Saturn of Lynnwood feels slighted by my web site
Saturday, January 24, 2004
UPDATE 04/27/04: I'm no longer living in the Seattle area, so I haven't had any direct experience with Saturn of Lynnwood in several months now. I note this because I see my site is still appearing relatively high in many Google searches for terms such as saturn of lynnwood. My unsatisfactory experiences with their service department occurred between 2002 and late 2003, nothing more recently than that.
UPDATE 01/14/05: I'm back in the Seattle area but haven't been to any of the Saturn dealerships this time around. When I've had an appointment, I may make another update.
UPDATE 03/10/05: See details of my most recent Saturn of Lynnwood experience—a good one this time.
In a 12/24/03 post, I ranted—admittedly, ranted lamely—about Saturn of Lynnwood's difficulty in making call-backs to customers whose cars are in for service or awaiting parts or whatever. A few days later I noticed via my hit stats that this post was appearing regularly among visitors' results for searches on the phrase saturn of lynnwood. In fact, at the time of this entry, my previous post appears among the top five results returned by searches at Google and Yahoo!.
Last night I received a call from the Saturn of Lynnwood service department. My 2002 L200 is there this week while I'm out of town. The car needed a part for the drainage system that prevents water damage around the windshield and sunroof, and the part finally arrived last week after the initial service appointment on Christmas Eve when they determined they'd need this part.
So I dropped off the car Monday night and flew to Chicago Tuesday morning. I'd spoken with another service person, let her know I'd be back in town Sun 01/25 and would need to pick up the car that afternoon, figuring they'd do the work at some point during the week but not caring exactly when it happened since I wouldn't be using it. Thus when my regular "service consultant"—I think his name may be John; I've not paid attention closely enough for the name to stick in my mind—called me last night, I was surprised.
He told me they'd put in the part and done two days of drainage testing with fantastic results, and the car was ready for me to pick up at my earliest convenience. And then he shifted gears.
"One of our other customers pointed out a letter you wrote on Google," he said. "Apparently you haven't been happy with the service you've received here, and since we felt like we'd bent over backward on Christmas Eve to get you taken care of, and your letter mentions Saturn of Lynnwood by name, our service manager is concerned because you haven't mentioned anything to us."

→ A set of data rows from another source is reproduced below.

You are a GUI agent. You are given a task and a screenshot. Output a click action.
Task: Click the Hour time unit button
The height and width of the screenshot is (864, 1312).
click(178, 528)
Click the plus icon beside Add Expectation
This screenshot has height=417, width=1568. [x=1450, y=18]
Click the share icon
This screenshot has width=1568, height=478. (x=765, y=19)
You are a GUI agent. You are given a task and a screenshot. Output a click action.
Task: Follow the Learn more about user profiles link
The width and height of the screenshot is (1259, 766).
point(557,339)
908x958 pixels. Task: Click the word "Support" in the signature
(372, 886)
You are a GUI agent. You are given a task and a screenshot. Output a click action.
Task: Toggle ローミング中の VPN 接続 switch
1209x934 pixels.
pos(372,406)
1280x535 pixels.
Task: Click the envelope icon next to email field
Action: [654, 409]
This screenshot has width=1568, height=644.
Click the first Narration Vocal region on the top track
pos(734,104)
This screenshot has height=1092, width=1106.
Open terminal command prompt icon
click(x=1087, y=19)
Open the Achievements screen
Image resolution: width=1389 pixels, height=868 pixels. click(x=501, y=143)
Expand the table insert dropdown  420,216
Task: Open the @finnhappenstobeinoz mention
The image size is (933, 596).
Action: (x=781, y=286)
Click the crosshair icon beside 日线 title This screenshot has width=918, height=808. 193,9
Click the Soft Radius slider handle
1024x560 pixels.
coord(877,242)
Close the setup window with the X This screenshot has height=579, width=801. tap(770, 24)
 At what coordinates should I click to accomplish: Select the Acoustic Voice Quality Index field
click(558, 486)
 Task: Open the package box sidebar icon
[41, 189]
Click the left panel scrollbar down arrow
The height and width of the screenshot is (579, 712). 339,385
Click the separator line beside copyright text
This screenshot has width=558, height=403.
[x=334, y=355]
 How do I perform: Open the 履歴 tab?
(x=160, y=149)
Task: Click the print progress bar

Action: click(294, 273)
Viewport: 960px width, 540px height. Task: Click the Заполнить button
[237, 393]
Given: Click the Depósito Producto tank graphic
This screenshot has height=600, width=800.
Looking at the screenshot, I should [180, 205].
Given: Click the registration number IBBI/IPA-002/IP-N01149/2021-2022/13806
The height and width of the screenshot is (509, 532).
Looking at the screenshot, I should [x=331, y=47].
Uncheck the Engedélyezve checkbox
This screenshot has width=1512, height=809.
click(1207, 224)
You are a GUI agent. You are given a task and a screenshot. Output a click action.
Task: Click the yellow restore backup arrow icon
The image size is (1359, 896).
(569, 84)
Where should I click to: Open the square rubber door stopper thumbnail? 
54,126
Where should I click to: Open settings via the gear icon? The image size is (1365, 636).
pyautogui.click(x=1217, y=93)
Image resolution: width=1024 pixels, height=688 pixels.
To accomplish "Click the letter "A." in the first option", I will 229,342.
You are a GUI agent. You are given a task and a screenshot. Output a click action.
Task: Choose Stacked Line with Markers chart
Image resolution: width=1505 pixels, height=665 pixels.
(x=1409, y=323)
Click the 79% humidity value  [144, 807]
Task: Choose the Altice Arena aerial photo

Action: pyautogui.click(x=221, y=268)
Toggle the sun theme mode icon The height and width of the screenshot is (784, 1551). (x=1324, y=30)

He didn't realize he sounded just this side of belligerent, which immediately put me off. "I have spoken to your service manager before," I said. "And I've spoken to the Saturn national folks too, and in each case I've been told there would be follow-up of some kind and nothing's happened. I'm traveling right now and not prepared to discuss this further, but I'd be happy to speak with your service manager when I'm back in town. He's welcome to contact me after Monday at the cell number in your records."
I was surprised two ways. First, that another customer would have mentioned my blog entry to the dealership employees; more likely it seems to me that one of the employees was doing a vanity search on the dealership's name and came across my entry on his/her own, and the service guy gave the source as "a customer" in an attempt at covering that up. But then again, Saturn owners are a somewhat strange breed, and they hold a high degree of loyalty to their cars and the dealerships, so it's certainly possible someone did mention it just off the street.
Second, that the service consultant would bring this up in anything other than a cursory "Oh by the way, we know about this dissatisfaction and we'd like to talk to you about it more when it's convenient for you" way when he knew I was traveling and could most likely tell from all the background noise on my cell that I wasn't in a place where I could conveniently discuss it. He only let it drop when I told him I would not discuss it with him at that moment, but would happily speak to his manager when I was back in Seattle, provided his manager calls me.
We'll see what happens with it. I don't know if the service manager works on Sundays; I figure their plan is to try to ambush me, as it were, when I go to pick up the car.